═══ Data to process ═══
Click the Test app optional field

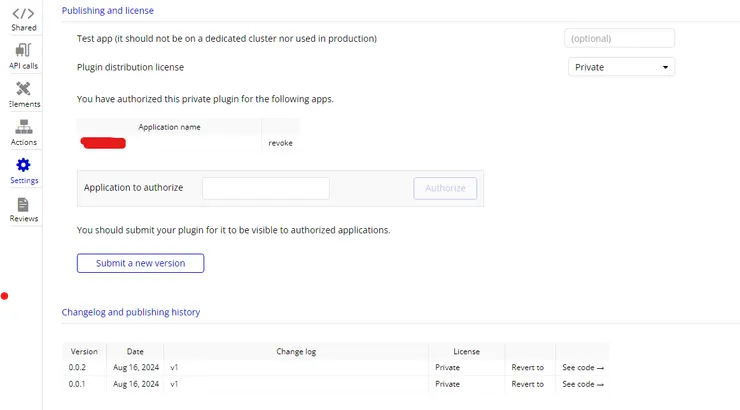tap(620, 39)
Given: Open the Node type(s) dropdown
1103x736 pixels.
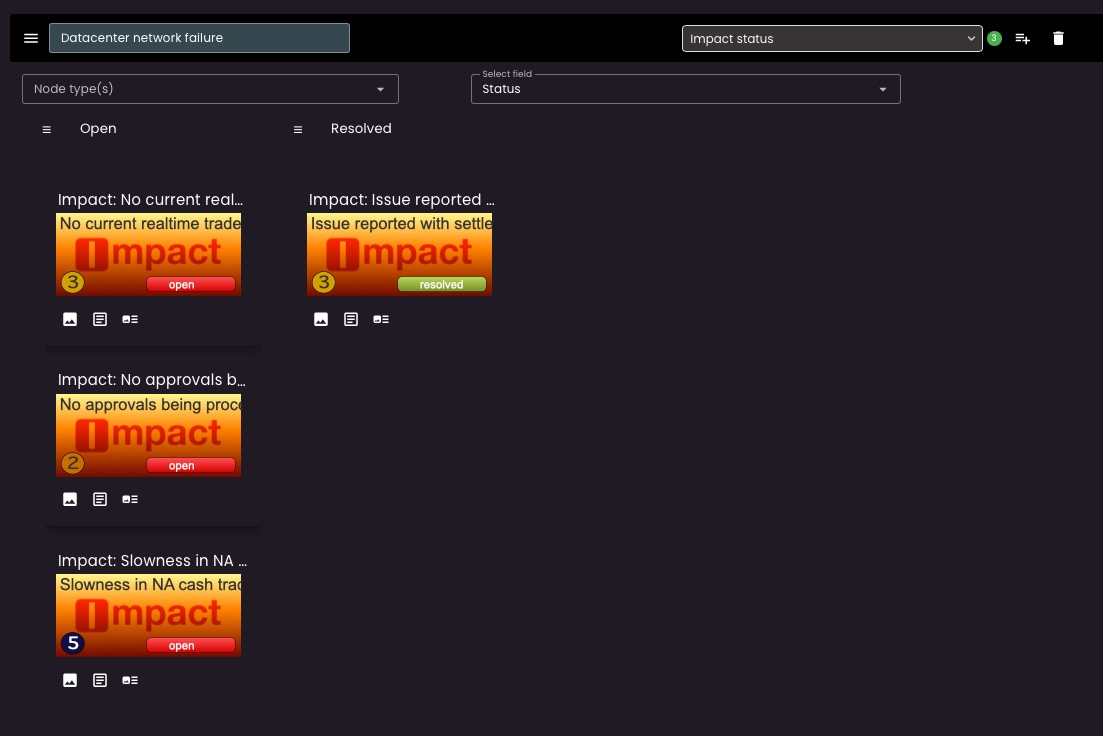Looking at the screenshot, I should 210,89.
═══
Write out the rows above word for word, leaving out the pictures.

__Output__:
Click the Test app optional field

tap(620, 39)
Given: Open the Node type(s) dropdown
1103x736 pixels.
Looking at the screenshot, I should 210,89.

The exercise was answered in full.